Libya’s political crisis has taken on an increasingly international dimension after the UK was accused of defending corruption and interfering in internal processes by calling for the interim government to remain in power pending the rescheduling of delayed elections, reported the Guardian.
The country’s first presidential elections, scheduled for 24 December, were postponed at the last minute, largely because fierce disagreements over who should be allowed to stand had not been resolved.
On the day the vote should have taken place, the UK in Libya Twitter account published a message saying it continued to recognize the interim government of national unity “as the authority tasked with leading Libya to elections and does not endorse the establishment of parallel governments or institutions”.

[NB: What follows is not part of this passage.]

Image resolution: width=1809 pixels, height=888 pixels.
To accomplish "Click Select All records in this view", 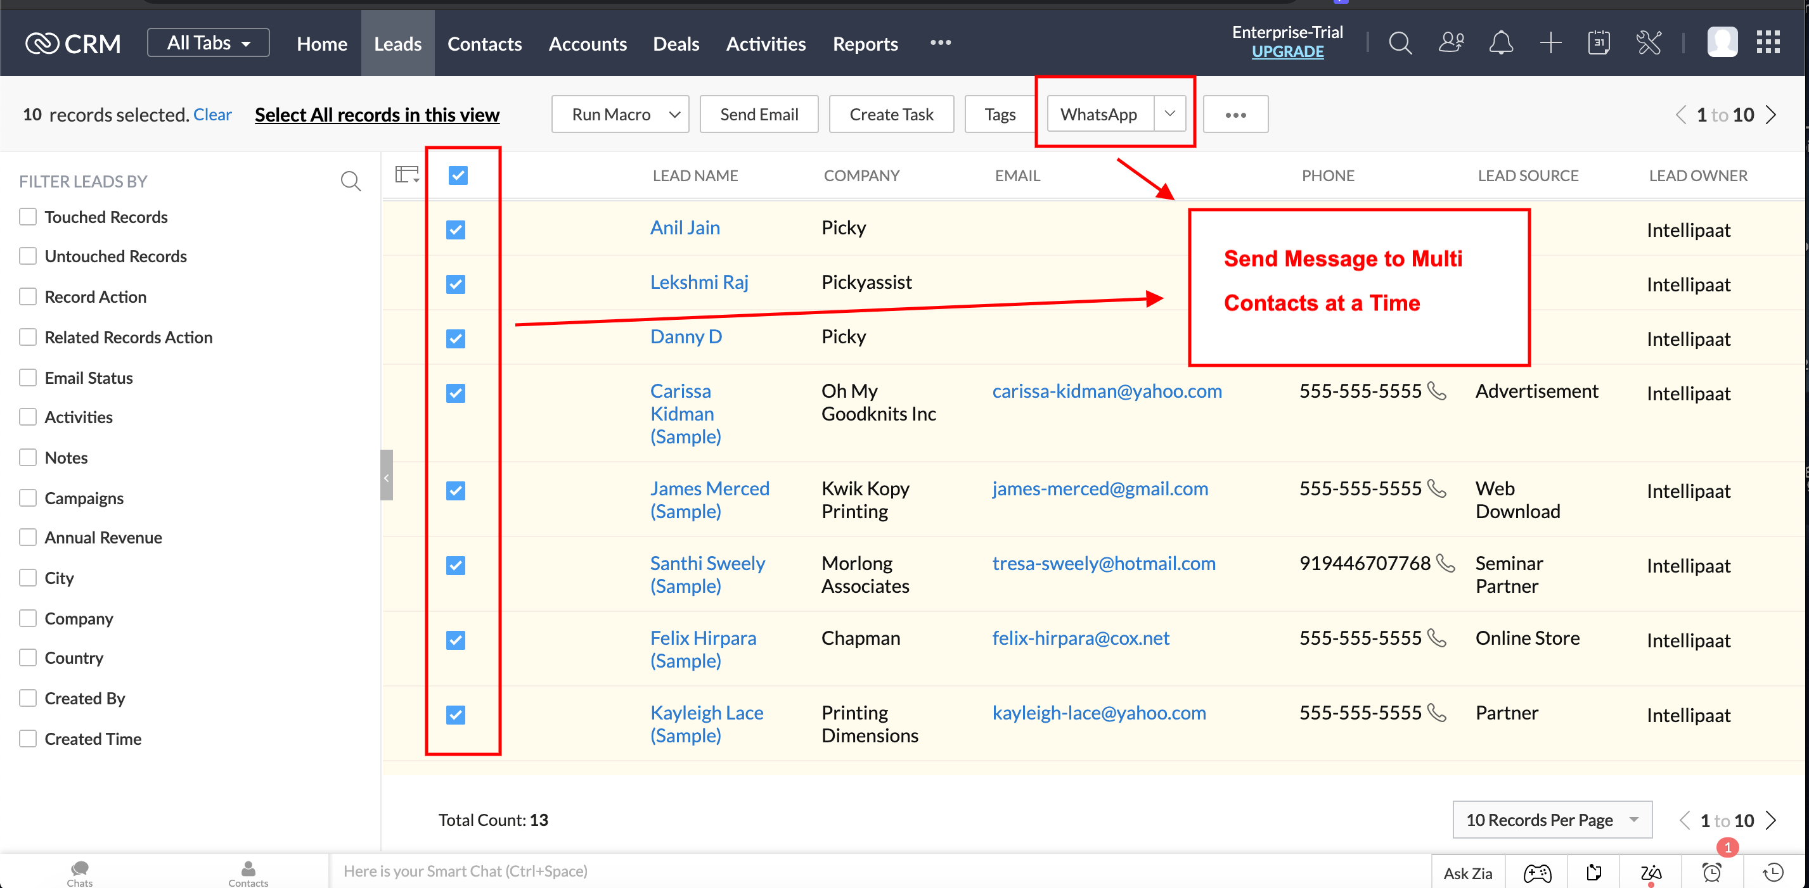I will [376, 114].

In response, the foreign affairs committee of the House of Representatives, Libya’s parliament, accused the UK ambassador, Caroline Hurndall, of violating diplomatic norms and unwarranted interference. The committee said only the House of Representatives could decide on the role of the interim government. Some Libyans went further, calling for Hurndall to be expelled.
Fathi Bashagha, a presidential candidate and former interior minister, said: “Corruption is leading Libya to bankruptcy. We want to ask Britain a question: why does the British government apply the best anti-corruption standards in its country, and want to protect corruption in Libya? Why is Britain defending the government and financial institutions in Libya?”